Step 3: View the Azure Databricks job run

  1. Open the URL you copied in the preceding step in a browser to view the Azure Databricks job run output:

    ../../_images/mlflow-job-run.png

Step 4: View the experiment and MLflow run details

  1. Navigate to the experiment in your Azure Databricks workspace.

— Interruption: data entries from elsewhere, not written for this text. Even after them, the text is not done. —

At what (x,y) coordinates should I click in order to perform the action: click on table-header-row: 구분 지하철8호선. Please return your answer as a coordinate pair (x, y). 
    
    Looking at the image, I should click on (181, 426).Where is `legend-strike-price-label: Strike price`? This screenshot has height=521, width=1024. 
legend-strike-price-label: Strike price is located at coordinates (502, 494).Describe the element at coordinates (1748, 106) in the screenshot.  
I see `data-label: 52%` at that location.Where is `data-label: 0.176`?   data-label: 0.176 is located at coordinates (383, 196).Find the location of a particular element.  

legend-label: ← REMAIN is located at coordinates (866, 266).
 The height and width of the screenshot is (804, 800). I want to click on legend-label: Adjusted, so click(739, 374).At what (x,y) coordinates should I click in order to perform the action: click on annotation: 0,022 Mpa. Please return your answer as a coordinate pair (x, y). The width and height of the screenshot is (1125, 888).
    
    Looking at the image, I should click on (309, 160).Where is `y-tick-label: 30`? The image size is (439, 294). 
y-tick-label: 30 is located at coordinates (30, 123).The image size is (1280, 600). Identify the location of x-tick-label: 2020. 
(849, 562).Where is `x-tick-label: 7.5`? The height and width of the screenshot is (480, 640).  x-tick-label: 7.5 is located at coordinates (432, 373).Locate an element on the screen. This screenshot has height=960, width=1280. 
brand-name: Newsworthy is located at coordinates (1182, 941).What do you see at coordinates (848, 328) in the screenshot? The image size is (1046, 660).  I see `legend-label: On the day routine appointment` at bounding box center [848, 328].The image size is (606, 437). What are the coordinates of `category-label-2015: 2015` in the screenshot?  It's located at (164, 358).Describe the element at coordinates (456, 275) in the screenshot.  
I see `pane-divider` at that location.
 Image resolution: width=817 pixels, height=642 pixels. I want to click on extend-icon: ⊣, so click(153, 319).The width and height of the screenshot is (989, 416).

    ../../_images/mlflow-workspace-experiment.png
  2. Click the experiment.

    ../../_images/mlflow-experiment.png
  3. To display run details, click a link in the Date column.

    ../../_images/mlflow-run-remote.png

You can navigate back to the Azure Databricks job run page by clicking the Logs link in the Job Output field.

Resources

For some example MLflow projects, see the MLflow App Library, which contains a repository of ready-to-run projects aimed at making it easy to include ML functionality into your code.